(Stored data)
BEGIN
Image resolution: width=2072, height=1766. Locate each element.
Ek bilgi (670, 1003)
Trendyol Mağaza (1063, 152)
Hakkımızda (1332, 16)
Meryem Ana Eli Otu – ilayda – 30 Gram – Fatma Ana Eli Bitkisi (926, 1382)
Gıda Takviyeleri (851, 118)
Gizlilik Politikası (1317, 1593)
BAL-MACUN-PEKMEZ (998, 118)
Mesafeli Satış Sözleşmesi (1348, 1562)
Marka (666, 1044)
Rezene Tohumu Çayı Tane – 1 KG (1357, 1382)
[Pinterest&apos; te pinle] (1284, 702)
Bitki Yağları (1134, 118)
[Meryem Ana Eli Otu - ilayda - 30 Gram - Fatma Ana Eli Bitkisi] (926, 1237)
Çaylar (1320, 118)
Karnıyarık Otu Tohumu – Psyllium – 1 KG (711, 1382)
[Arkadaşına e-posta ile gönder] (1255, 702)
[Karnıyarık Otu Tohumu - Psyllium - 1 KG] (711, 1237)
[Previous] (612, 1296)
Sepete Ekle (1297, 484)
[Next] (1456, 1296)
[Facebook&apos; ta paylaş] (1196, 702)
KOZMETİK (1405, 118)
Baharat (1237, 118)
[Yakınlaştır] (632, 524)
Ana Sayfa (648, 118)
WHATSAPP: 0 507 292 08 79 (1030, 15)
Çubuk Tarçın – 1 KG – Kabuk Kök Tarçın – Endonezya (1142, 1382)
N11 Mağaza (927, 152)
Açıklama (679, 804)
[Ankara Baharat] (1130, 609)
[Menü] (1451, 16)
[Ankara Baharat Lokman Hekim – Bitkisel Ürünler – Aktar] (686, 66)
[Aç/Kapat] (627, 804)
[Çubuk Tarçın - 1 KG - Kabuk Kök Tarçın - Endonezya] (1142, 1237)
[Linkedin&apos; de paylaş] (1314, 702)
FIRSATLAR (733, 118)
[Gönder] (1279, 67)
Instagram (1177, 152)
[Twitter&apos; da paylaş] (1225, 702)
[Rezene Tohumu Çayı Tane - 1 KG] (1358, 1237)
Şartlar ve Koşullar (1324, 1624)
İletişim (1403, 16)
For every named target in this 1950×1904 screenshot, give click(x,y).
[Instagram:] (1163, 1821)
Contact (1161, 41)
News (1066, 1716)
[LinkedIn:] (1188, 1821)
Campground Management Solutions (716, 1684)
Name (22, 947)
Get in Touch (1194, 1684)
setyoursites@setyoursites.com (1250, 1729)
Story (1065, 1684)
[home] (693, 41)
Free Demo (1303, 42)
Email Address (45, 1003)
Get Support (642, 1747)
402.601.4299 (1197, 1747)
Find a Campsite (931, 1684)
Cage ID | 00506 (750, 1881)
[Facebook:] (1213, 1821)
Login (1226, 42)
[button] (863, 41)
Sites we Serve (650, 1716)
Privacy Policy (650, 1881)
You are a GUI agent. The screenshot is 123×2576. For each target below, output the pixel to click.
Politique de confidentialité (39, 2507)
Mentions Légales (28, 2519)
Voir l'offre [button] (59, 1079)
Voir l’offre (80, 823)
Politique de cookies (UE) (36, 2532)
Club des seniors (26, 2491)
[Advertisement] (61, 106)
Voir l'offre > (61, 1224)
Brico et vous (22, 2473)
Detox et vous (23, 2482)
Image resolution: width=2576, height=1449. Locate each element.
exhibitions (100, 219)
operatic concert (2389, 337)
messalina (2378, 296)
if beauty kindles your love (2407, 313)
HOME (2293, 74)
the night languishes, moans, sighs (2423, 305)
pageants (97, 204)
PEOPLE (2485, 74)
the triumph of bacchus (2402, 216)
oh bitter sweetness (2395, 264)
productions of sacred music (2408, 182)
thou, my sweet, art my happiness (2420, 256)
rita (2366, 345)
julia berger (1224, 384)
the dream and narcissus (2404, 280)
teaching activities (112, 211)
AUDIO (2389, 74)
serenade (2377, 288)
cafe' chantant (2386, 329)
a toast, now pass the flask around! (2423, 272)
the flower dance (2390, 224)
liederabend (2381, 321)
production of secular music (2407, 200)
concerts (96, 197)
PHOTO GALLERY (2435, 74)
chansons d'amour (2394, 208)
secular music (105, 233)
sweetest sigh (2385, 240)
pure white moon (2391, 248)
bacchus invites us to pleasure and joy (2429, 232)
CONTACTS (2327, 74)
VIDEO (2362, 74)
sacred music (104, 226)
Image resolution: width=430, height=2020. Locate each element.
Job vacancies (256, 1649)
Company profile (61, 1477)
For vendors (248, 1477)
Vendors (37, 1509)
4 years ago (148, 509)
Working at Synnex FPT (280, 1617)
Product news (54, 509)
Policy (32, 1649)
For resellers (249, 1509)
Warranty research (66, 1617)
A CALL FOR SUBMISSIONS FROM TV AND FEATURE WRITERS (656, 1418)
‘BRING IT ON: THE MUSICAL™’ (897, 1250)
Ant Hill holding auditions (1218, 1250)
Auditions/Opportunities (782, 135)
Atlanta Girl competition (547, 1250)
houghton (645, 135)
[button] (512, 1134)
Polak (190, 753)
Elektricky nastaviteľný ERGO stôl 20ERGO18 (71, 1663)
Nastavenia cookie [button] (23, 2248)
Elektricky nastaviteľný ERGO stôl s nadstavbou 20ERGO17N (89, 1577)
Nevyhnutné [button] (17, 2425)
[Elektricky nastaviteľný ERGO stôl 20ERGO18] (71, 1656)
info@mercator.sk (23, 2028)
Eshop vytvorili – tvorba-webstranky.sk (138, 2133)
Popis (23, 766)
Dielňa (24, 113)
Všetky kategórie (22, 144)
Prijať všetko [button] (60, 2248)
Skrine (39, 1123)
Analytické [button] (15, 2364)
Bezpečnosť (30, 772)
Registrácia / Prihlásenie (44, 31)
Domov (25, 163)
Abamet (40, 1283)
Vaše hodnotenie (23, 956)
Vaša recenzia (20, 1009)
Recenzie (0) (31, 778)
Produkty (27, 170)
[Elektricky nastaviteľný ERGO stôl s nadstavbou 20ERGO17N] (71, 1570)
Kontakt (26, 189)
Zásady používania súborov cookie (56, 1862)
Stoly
END
* _What is expected_: Output all of the data exactly.

* _Reply to the task_:
Image resolution: width=2072, height=1766. Locate each element.
Ek bilgi (670, 1003)
Trendyol Mağaza (1063, 152)
Hakkımızda (1332, 16)
Meryem Ana Eli Otu – ilayda – 30 Gram – Fatma Ana Eli Bitkisi (926, 1382)
Gıda Takviyeleri (851, 118)
Gizlilik Politikası (1317, 1593)
BAL-MACUN-PEKMEZ (998, 118)
Mesafeli Satış Sözleşmesi (1348, 1562)
Marka (666, 1044)
Rezene Tohumu Çayı Tane – 1 KG (1357, 1382)
[Pinterest&apos; te pinle] (1284, 702)
Bitki Yağları (1134, 118)
[Meryem Ana Eli Otu - ilayda - 30 Gram - Fatma Ana Eli Bitkisi] (926, 1237)
Çaylar (1320, 118)
Karnıyarık Otu Tohumu – Psyllium – 1 KG (711, 1382)
[Arkadaşına e-posta ile gönder] (1255, 702)
[Karnıyarık Otu Tohumu - Psyllium - 1 KG] (711, 1237)
[Previous] (612, 1296)
Sepete Ekle (1297, 484)
[Next] (1456, 1296)
[Facebook&apos; ta paylaş] (1196, 702)
KOZMETİK (1405, 118)
Baharat (1237, 118)
[Yakınlaştır] (632, 524)
Ana Sayfa (648, 118)
WHATSAPP: 0 507 292 08 79 (1030, 15)
Çubuk Tarçın – 1 KG – Kabuk Kök Tarçın – Endonezya (1142, 1382)
N11 Mağaza (927, 152)
Açıklama (679, 804)
[Ankara Baharat] (1130, 609)
[Menü] (1451, 16)
[Ankara Baharat Lokman Hekim – Bitkisel Ürünler – Aktar] (686, 66)
[Aç/Kapat] (627, 804)
[Çubuk Tarçın - 1 KG - Kabuk Kök Tarçın - Endonezya] (1142, 1237)
[Linkedin&apos; de paylaş] (1314, 702)
FIRSATLAR (733, 118)
[Gönder] (1279, 67)
Instagram (1177, 152)
[Twitter&apos; da paylaş] (1225, 702)
[Rezene Tohumu Çayı Tane - 1 KG] (1358, 1237)
Şartlar ve Koşullar (1324, 1624)
İletişim (1403, 16)
For every named target in this 1950×1904 screenshot, give click(x,y).
[Instagram:] (1163, 1821)
Contact (1161, 41)
News (1066, 1716)
[LinkedIn:] (1188, 1821)
Campground Management Solutions (716, 1684)
Name (22, 947)
Get in Touch (1194, 1684)
setyoursites@setyoursites.com (1250, 1729)
Story (1065, 1684)
[home] (693, 41)
Free Demo (1303, 42)
Email Address (45, 1003)
Get Support (642, 1747)
402.601.4299 (1197, 1747)
Find a Campsite (931, 1684)
Cage ID | 00506 (750, 1881)
[Facebook:] (1213, 1821)
Login (1226, 42)
[button] (863, 41)
Sites we Serve (650, 1716)
Privacy Policy (650, 1881)
You are a GUI agent. The screenshot is 123×2576. For each target below, output the pixel to click.
Politique de confidentialité (39, 2507)
Mentions Légales (28, 2519)
Voir l'offre [button] (59, 1079)
Voir l’offre (80, 823)
Politique de cookies (UE) (36, 2532)
Club des seniors (26, 2491)
[Advertisement] (61, 106)
Voir l'offre > (61, 1224)
Brico et vous (22, 2473)
Detox et vous (23, 2482)
Image resolution: width=2576, height=1449. Locate each element.
exhibitions (100, 219)
operatic concert (2389, 337)
messalina (2378, 296)
if beauty kindles your love (2407, 313)
HOME (2293, 74)
the night languishes, moans, sighs (2423, 305)
pageants (97, 204)
PEOPLE (2485, 74)
the triumph of bacchus (2402, 216)
oh bitter sweetness (2395, 264)
productions of sacred music (2408, 182)
thou, my sweet, art my happiness (2420, 256)
rita (2366, 345)
julia berger (1224, 384)
the dream and narcissus (2404, 280)
teaching activities (112, 211)
AUDIO (2389, 74)
serenade (2377, 288)
cafe' chantant (2386, 329)
a toast, now pass the flask around! (2423, 272)
the flower dance (2390, 224)
liederabend (2381, 321)
production of secular music (2407, 200)
concerts (96, 197)
PHOTO GALLERY (2435, 74)
chansons d'amour (2394, 208)
secular music (105, 233)
sweetest sigh (2385, 240)
pure white moon (2391, 248)
bacchus invites us to pleasure and joy (2429, 232)
CONTACTS (2327, 74)
VIDEO (2362, 74)
sacred music (104, 226)
Image resolution: width=430, height=2020. Locate each element.
Job vacancies (256, 1649)
Company profile (61, 1477)
For vendors (248, 1477)
Vendors (37, 1509)
4 years ago (148, 509)
Working at Synnex FPT (280, 1617)
Product news (54, 509)
Policy (32, 1649)
For resellers (249, 1509)
Warranty research (66, 1617)
A CALL FOR SUBMISSIONS FROM TV AND FEATURE WRITERS (656, 1418)
‘BRING IT ON: THE MUSICAL™’ (897, 1250)
Ant Hill holding auditions (1218, 1250)
Auditions/Opportunities (782, 135)
Atlanta Girl competition (547, 1250)
houghton (645, 135)
[button] (512, 1134)
Polak (190, 753)
Elektricky nastaviteľný ERGO stôl 20ERGO18 (71, 1663)
Nastavenia cookie [button] (23, 2248)
Elektricky nastaviteľný ERGO stôl s nadstavbou 20ERGO17N (89, 1577)
Nevyhnutné [button] (17, 2425)
[Elektricky nastaviteľný ERGO stôl 20ERGO18] (71, 1656)
info@mercator.sk (23, 2028)
Eshop vytvorili – tvorba-webstranky.sk (138, 2133)
Popis (23, 766)
Dielňa (24, 113)
Všetky kategórie (22, 144)
Prijať všetko [button] (60, 2248)
Skrine (39, 1123)
Analytické [button] (15, 2364)
Bezpečnosť (30, 772)
Registrácia / Prihlásenie (44, 31)
Domov (25, 163)
Abamet (40, 1283)
Vaše hodnotenie (23, 956)
Vaša recenzia (20, 1009)
Recenzie (0) (31, 778)
Produkty (27, 170)
[Elektricky nastaviteľný ERGO stôl s nadstavbou 20ERGO17N] (71, 1570)
Kontakt (26, 189)
Zásady používania súborov cookie (56, 1862)
Stoly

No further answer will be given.